Le spectacle commence.

C’est un tableau et c’est un paysage. La carte d’un espace à explorer.

La scène est vide. Le plateau nu. Dans le noir. Plongé dans le noir. Faire le vide.

À la fin non plus il n’y a plus personne sur scène. La boucle est bouclée. Silence.

La scène est nue. Il faut la couvrir. Le corps des acteurs ne suffit pas. Pas au début en tout cas. On installe les accessoires. On meuble l’espace vide. La peur du vide est si forte. On remplit l’espace. Un décor de baraques, de foire d’empoigne, de boîtes à jeux. On apporte des marionnettes déglinguées, des robots de pacotilles, des pantins, des mannequins de mode, des silhouettes peintes, des poupées de chiffons. Les acteurs se sentent moins seuls. De la compagnie.
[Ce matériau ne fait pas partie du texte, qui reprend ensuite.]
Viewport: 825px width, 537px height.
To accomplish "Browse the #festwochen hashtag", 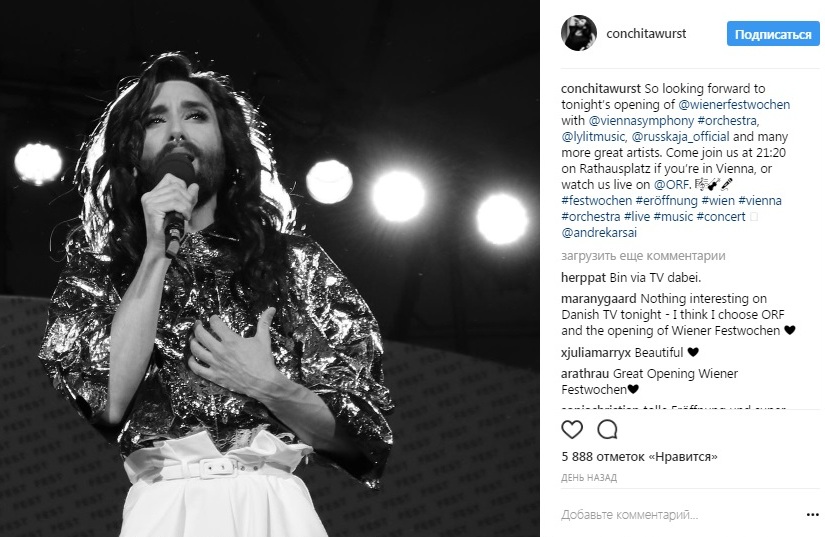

Les hommes-plateaux de télévision. Table et tronc. Hommes-tronc. Tronquant l’information. Satire. Critique des travers de la société actuelle (statistiques systématiques, surinformation, négation du corps, dictature de l’image, consommation à outrance, vendetta du vedettariat). Avec son dispositif de table lumineuse qui n’éclaire que lui, et ses allures de danseur portant pesant tutu de contreplaqué, il parvient cependant à nous en faire oublier la pesanteur, la difficile maniabilité, en dansant sur scène, en sautillant, en gesticulant, le transformant même en avion de chasse. Il nous fait rire de nos travers. Satire. Et les hommes-caisses. Voiture et accident. L’homme et sa tire.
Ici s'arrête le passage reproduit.